The 103 groups claim that local and state regulations are sufficient to monitor food safety for small food businesses, and they support an exemption from proposed new regulations for food processors with adjusted gross income of less than $500,000 a year, and for producers that sell more than half of their food directly to market.
Judith McGeary, one of the drafters of the letter and president of the Farm and Ranch Freedom Alliance said: “Food safety is a priority for us all, but the requirements of the Senate bill will impose significant expenses and burdens on small farmers and food processors that could well put them out of business. That ultimately hurts food safety, by depriving consumers of the choice to buy local, healthy fresh foods.”
The proposed amendments to the bill were introduced by Senator Jon Tester last week in anticipation that it may soon be given a full hearing in the Senate. Specifically, they urge that smaller food producers and processors should not be required to keep the same detailed records as larger food manufacturers, and to limit traceback requirements.

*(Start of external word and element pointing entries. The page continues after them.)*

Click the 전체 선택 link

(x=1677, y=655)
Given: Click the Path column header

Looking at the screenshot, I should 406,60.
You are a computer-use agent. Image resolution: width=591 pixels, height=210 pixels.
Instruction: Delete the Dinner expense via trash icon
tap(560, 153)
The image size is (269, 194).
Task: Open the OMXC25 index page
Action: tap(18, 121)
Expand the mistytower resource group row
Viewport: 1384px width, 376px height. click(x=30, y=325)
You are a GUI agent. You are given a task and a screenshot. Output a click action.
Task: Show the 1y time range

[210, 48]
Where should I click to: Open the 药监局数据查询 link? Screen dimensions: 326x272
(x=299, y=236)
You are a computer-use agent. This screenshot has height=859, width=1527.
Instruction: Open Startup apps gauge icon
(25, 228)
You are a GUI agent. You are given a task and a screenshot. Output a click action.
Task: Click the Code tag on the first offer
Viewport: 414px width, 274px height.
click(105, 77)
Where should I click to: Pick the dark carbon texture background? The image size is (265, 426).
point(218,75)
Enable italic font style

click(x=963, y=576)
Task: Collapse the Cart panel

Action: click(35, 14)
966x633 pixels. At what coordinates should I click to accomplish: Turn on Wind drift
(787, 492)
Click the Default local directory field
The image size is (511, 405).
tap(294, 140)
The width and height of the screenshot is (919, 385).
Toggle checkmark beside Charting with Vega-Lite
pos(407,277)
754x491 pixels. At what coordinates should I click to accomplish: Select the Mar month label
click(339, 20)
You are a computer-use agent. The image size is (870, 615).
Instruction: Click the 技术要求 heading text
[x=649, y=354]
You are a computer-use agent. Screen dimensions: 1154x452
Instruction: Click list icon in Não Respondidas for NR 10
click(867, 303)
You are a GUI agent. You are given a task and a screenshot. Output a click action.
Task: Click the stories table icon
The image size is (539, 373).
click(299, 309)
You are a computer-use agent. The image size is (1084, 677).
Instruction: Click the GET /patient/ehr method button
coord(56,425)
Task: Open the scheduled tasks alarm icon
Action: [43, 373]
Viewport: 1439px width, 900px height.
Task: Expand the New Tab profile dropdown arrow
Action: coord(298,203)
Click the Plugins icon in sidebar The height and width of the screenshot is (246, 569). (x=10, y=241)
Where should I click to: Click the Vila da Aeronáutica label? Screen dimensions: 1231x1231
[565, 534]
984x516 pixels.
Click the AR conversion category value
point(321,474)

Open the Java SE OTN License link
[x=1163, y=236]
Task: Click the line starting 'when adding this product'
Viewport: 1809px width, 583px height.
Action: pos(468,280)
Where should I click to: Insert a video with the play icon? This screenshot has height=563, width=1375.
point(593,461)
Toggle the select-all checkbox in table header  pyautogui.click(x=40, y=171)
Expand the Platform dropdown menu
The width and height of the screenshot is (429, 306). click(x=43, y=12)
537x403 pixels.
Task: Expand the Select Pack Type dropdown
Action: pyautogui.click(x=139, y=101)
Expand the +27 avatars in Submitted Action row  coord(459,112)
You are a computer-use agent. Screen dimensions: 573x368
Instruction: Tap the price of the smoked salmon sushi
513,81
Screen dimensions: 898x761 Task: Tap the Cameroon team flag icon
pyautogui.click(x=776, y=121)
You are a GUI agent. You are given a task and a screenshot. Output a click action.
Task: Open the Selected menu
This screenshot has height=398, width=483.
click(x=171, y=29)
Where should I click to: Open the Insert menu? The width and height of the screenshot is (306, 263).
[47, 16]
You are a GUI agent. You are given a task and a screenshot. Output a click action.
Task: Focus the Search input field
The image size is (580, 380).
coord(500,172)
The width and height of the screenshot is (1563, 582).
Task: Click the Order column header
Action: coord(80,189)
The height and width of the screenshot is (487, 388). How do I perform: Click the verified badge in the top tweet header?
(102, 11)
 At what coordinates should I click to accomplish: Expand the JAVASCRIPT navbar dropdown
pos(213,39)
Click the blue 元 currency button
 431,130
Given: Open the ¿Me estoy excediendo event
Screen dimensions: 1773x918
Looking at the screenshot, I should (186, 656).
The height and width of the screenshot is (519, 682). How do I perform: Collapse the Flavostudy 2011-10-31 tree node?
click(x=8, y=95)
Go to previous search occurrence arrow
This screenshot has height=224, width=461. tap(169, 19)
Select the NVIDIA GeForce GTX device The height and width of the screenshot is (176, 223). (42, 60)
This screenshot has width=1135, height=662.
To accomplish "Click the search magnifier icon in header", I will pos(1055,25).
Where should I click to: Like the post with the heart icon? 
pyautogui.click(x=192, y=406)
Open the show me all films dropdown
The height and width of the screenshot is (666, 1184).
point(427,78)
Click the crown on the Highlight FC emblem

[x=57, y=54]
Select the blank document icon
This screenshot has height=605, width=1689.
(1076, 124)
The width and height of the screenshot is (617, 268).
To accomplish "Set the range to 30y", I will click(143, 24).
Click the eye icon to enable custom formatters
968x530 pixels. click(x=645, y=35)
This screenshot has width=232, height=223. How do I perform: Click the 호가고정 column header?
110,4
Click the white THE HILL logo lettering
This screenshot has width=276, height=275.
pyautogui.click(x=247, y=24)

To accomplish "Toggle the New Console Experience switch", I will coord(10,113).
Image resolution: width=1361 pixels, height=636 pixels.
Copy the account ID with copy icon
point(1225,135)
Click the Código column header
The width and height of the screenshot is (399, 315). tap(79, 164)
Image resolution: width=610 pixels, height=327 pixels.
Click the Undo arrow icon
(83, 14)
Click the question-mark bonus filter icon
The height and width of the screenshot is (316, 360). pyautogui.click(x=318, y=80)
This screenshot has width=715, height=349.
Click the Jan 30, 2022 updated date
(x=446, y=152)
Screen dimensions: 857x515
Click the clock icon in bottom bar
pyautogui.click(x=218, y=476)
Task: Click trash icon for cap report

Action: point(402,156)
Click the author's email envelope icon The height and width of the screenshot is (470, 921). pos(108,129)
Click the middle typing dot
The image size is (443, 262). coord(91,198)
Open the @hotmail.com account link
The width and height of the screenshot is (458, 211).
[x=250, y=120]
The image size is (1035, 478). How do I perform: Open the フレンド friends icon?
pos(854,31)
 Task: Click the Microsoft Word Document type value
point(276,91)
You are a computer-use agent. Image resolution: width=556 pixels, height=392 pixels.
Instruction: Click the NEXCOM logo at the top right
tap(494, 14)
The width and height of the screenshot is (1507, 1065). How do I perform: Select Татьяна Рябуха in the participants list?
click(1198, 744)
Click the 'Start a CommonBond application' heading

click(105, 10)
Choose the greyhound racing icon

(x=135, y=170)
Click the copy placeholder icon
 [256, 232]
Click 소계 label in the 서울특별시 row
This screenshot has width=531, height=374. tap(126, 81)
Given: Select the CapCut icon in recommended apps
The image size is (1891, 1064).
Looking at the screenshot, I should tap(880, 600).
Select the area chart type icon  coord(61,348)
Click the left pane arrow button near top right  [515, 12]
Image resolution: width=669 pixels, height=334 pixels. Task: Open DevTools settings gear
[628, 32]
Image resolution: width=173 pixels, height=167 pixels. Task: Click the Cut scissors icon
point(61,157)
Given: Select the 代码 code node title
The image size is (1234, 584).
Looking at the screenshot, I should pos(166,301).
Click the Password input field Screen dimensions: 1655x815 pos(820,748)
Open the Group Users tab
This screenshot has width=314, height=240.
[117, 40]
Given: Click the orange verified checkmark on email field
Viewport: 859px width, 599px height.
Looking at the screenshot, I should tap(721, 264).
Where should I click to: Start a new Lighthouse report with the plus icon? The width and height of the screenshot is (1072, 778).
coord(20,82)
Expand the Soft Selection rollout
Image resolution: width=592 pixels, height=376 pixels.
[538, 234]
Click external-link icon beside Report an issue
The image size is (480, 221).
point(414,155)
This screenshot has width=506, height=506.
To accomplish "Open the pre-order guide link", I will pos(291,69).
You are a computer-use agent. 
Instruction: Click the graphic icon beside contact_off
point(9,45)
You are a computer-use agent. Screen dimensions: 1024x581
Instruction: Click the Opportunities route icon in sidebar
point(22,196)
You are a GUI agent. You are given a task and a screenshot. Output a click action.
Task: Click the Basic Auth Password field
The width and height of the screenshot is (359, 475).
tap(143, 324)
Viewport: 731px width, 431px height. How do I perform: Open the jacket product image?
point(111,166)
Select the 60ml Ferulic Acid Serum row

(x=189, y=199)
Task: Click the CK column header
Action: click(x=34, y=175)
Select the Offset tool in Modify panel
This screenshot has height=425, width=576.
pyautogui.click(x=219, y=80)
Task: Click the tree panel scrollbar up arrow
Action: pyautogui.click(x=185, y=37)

“Let’s face it, dangerous food-borne outbreaks don’t start with family agriculture,” Tester said. “Food produced on that scale shouldn’t be subject to the same expensive federal regulations as some big factory that mass produces food for the entire country.”
The bill is currently awaiting a full Senate hearing after passing unanimously through committee in November, but it has been held up by debate on healthcare reform and jobs. If passed, the bill would give the Food and Drug Administration (FDA) the authority to order product recalls, increase the frequency of plant inspections, and require all facilities that manufacture, process, pack or hold food to have risk-based preventive control plans in place to tackle to hazards and prevent adulteration. However, restaurants and most farms are already exempt from this rule. And a clause backed by the House that would have charged food firms $500 a year to help pay for increased inspections has been omitted in the Senate version.
The measures are designed to improve US food safety after the country was hit by a spate of foodborne illness outbreaks. The legislation was sparked by the salmonella outbreak linked to tainted peanut products from the Peanut Corporation of America last year, in which nine people died and more than 700 fell ill.